The long road to developing gene therapy
Consultant physician and Imperial researcher Professor Eric Alton talks about the long road to developing effective gene therapy for cystic fibrosis.
At what point in your medical training did you really see the potential of gene modification in healthcare?
Around five years into my training I was working on placement at the Royal Brompton and had the chance to learn more about cystic fibrosis. As is often the case, I had a very influential mentor Professor Duncan Geddes who made CF really interesting. I worked for him in a research capacity and put together a new diagnostic test for CF and that’s essentially how I got into the arena. Then a few years later in 1989, the CF gene was cloned and I think only then did it really become obvious that there was a capacity or capability for gene therapy.
In the Imperial community alone we have gene therapy trials now running for heart failure, blindness and Parkinson’s disease among other areas. Is the field coming of age?
Yes, although it is still early and we shouldn’t overhype it. I’ve been round and talked to all of Imperial’s gene therapists with a view to pulling us together more and sharing resources. It’s also important to acknowledge the engagement in the pharmaceutical community. Five years ago no one would touch gene therapy, now people are investing quite heavily. Gene therapy will ultimately be relevant to some diseases, but certainly not all.
It’s taken around 25 years to get to where you are now. What has been the mind-set in the group?
The mind-set has always been that we are going to push through with this. There was never a moment’s doubt that we would give it our best shot. There are always funding issues and people who say it will work, others who say it will not. But you steer a middle ground, you deliver it and find out what is happening in the patient. The point we’re at the moment is we have modest and variable improvement in CF. It’s not the answer yet. But the mind-set is exactly the same: we push onwards. Ultimately, gene therapy will work, as long as you can deliver the gene – that’s how the body works. This is not hypothesis driven, it’s a delivery issue, but of course a difficult one. There’s a danger in the field overhyping by saying: ‘We know the gene now, so in five years’ time it will be cured’. That sets the field back I think.
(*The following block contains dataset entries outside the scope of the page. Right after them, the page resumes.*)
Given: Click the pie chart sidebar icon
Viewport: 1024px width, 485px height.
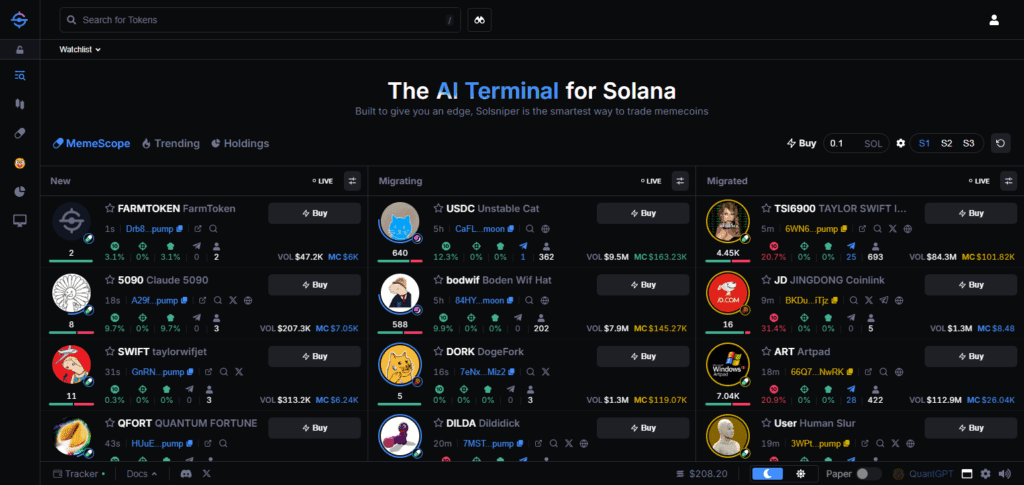Looking at the screenshot, I should tap(20, 191).
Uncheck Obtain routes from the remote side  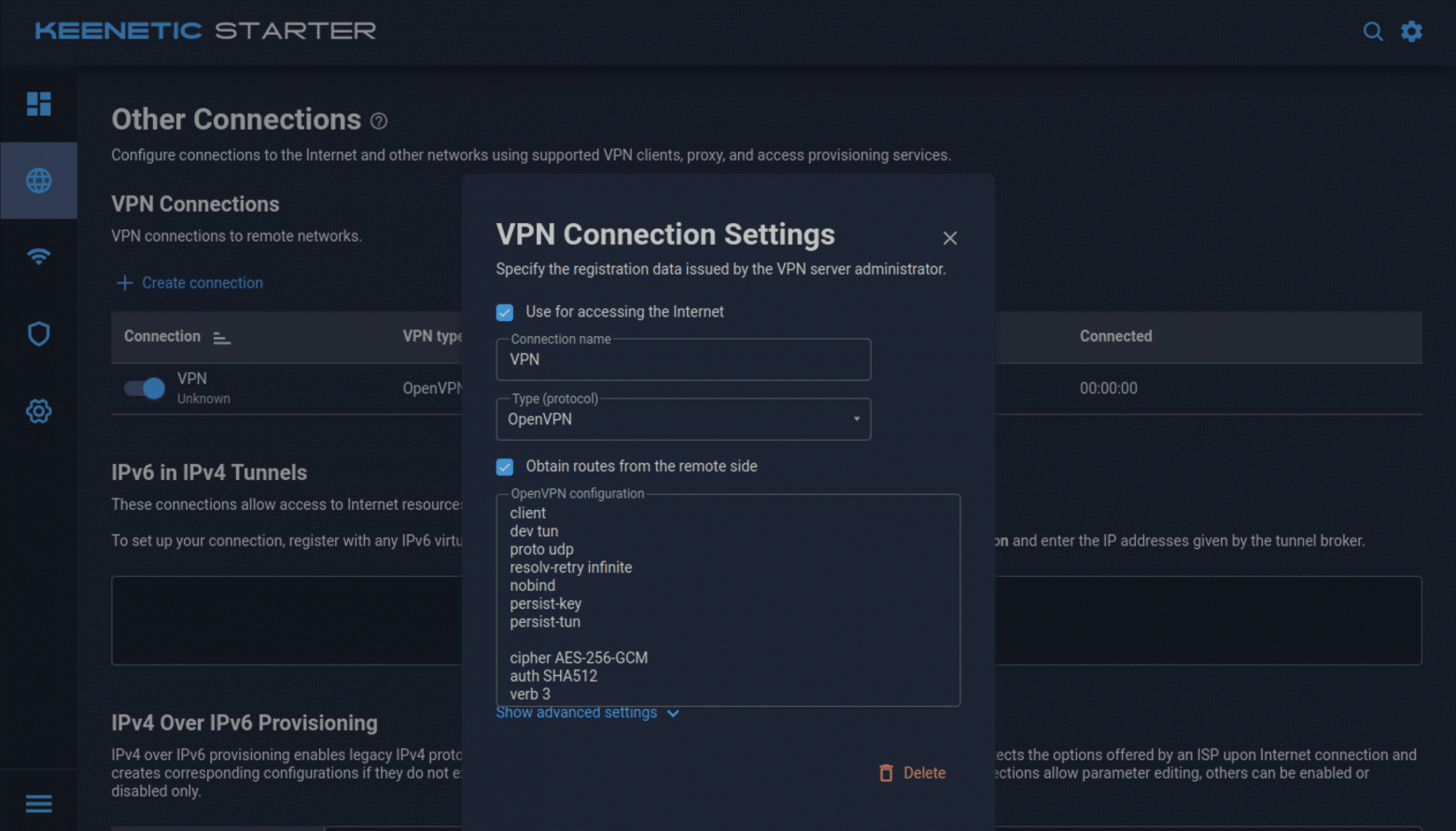click(x=505, y=467)
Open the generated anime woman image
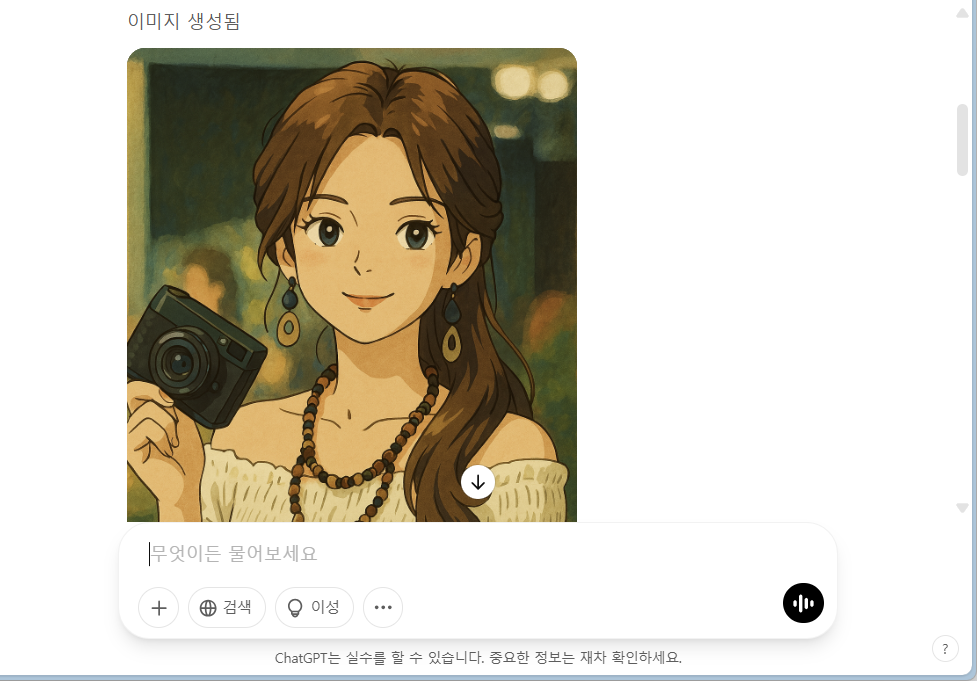This screenshot has height=681, width=977. coord(352,285)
What next for this particular trial?
The question now is: ‘what do we need to do to make this into a clinical product’? We think we can increase the dose, reduce the dosing frequency or add small molecules and those three things we are discussing with pharmaceutical industry partners now.
The Consortium came together in 2001 around the time of some major setbacks in gene therapy including the death of trial participant in the US. What was the mood in the group?
Beyond acknowledging the sad event and being appropriately respectful of any lessons that might be learned, it didn’t substantially change what we were doing; our work uses very different approaches. We were already there as three separate groups, and all we did was formalise our collaboration and stop competing with one another.
Your trial employed liposomes while other approaches use a viral vector to deliver the modified gene to patients. Can you briefly clarify the difference between the methods please?
The liposome encapsulates a circular piece of DNA called a plasmid which contains the modified CF gene. That passes through the cell membrane and into the cytoplasm. The plasmid DNA then makes its way into the nucleus through unknown mechanisms and doesn’t integrate into the genome. That’s why it is rather inefficient. Viruses on the other hand go down railroads by hijacking the cytoskeleton and taking a well-worn path, ultimately integrating into the host cell’s genomic DNA, which can lead to safety issues. Commonly used viral vectors do not produce efficacy after repeated administration and are therefore not suitable for the multiple treatments that a lifelong disease such as CF needs. That is why we went with a liposome method when we started out. However, we now have some promising data on a novel lentiviral vector that can be given repeatedly, and we hope to start a first-in-man trial next year.
You have a role in Genomic England’s 100,000 Genomes Project. Tell us more.
That project was formally launched by the Government last year and aims to sequence 100,000 whole genomes from NHS patients by 2017, with the goal of being to understand the differences between people’s genetic code that leads to disease. I lead a national grouping which aims to help the interpretation of these findings in respiratory patients. It’s an important step but also one with a greater opportunity. With all the sequencing activity going on, I think it would be sensible to link that not only to diagnostics but to a more national gene therapy strategy. Geneticists and gene therapists are very different groups and I’m not sure they often communicate optimally. But once we can identify the underlying mutations in lots of rare diseases these may be amenable to gene therapy and that’s something I’m trying to promote.